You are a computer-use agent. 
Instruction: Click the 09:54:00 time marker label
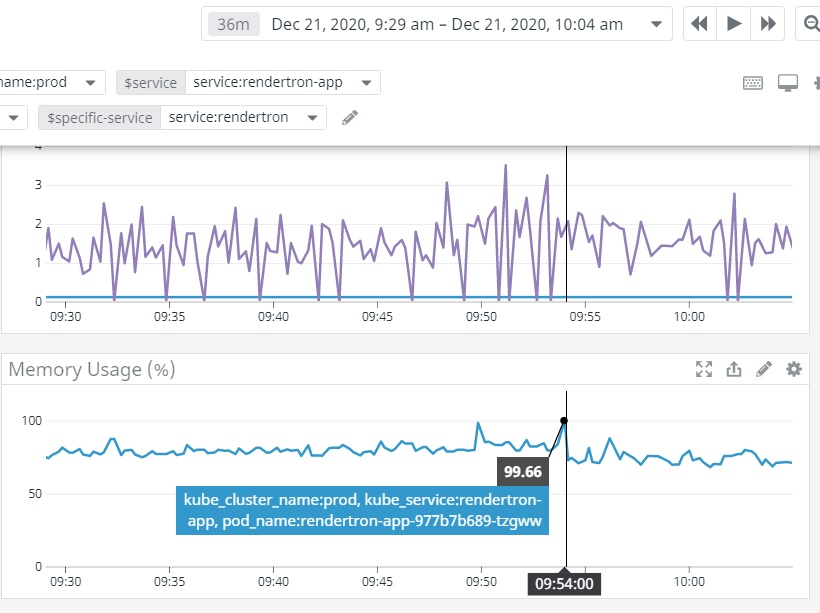coord(565,582)
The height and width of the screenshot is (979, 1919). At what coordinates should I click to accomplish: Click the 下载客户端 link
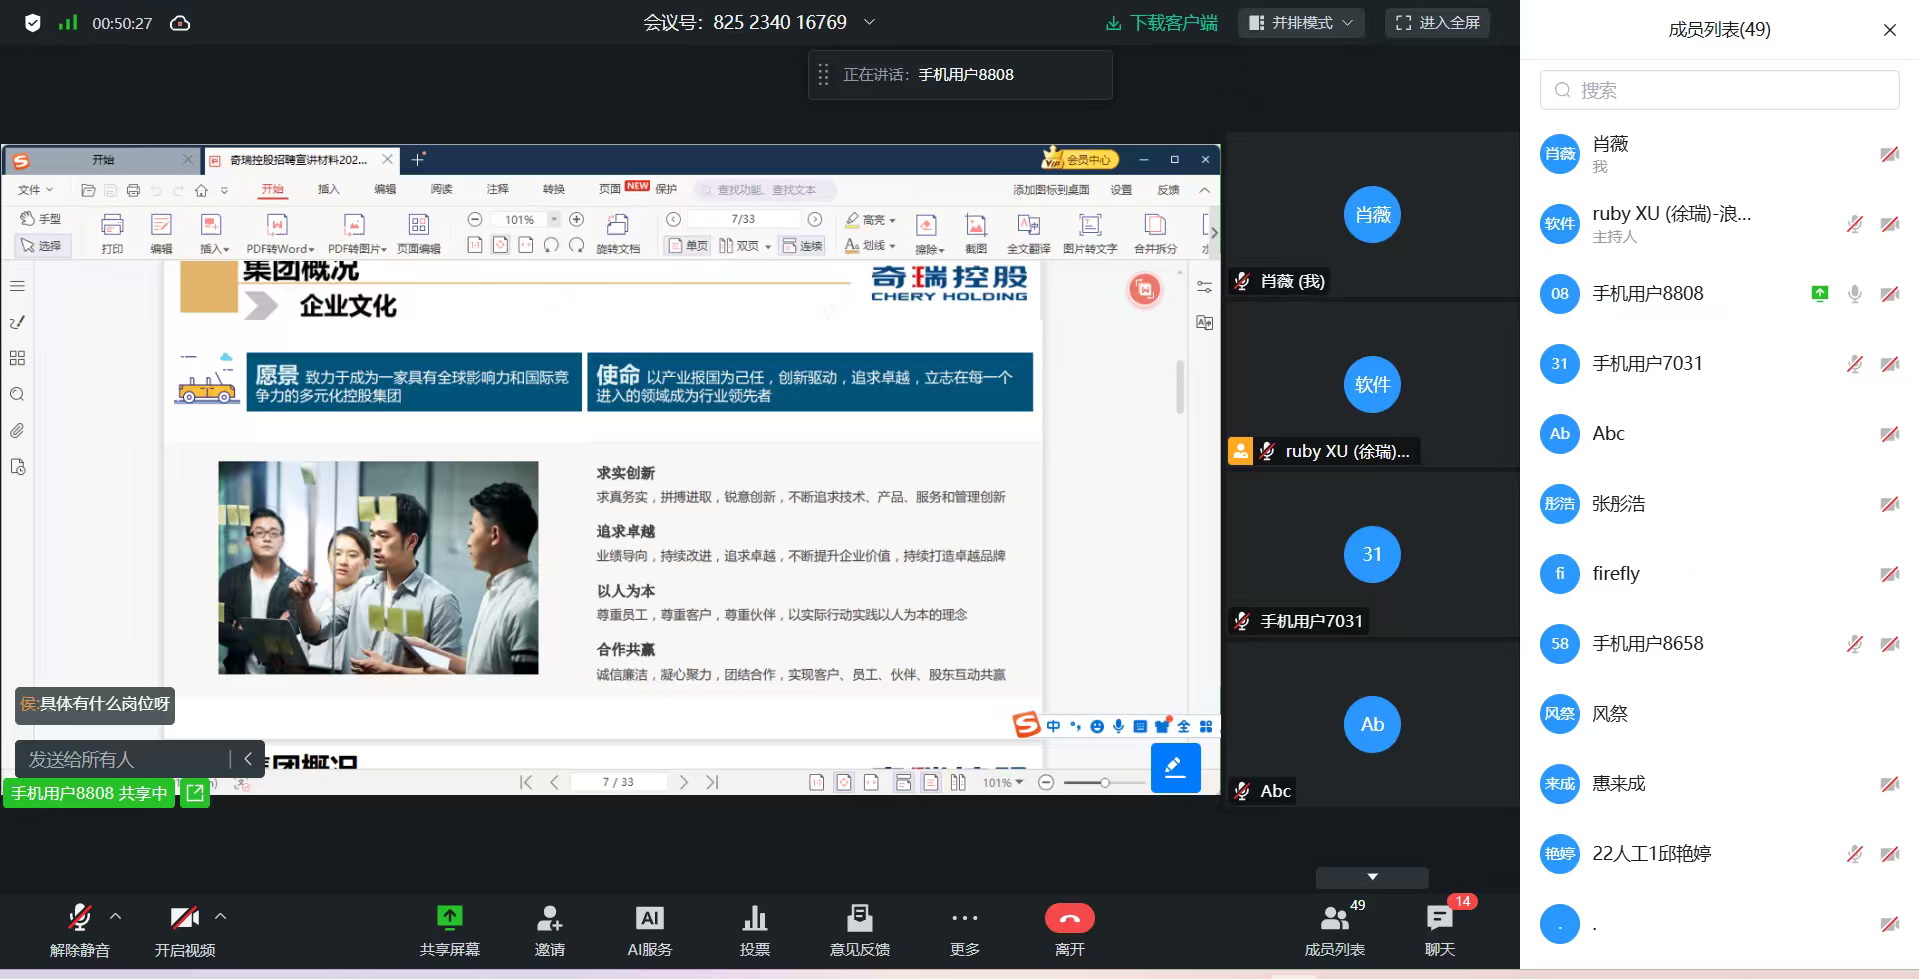coord(1162,23)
────────
### ASSIGNMENT
Please write the material out again exactly as shown above, minus any pictures.

### EXERCISE OUTPUT
You are a computer-use agent. 
Instruction: Click the 09:54:00 time marker label
coord(565,582)
The height and width of the screenshot is (979, 1919). At what coordinates should I click to accomplish: Click the 下载客户端 link
coord(1162,23)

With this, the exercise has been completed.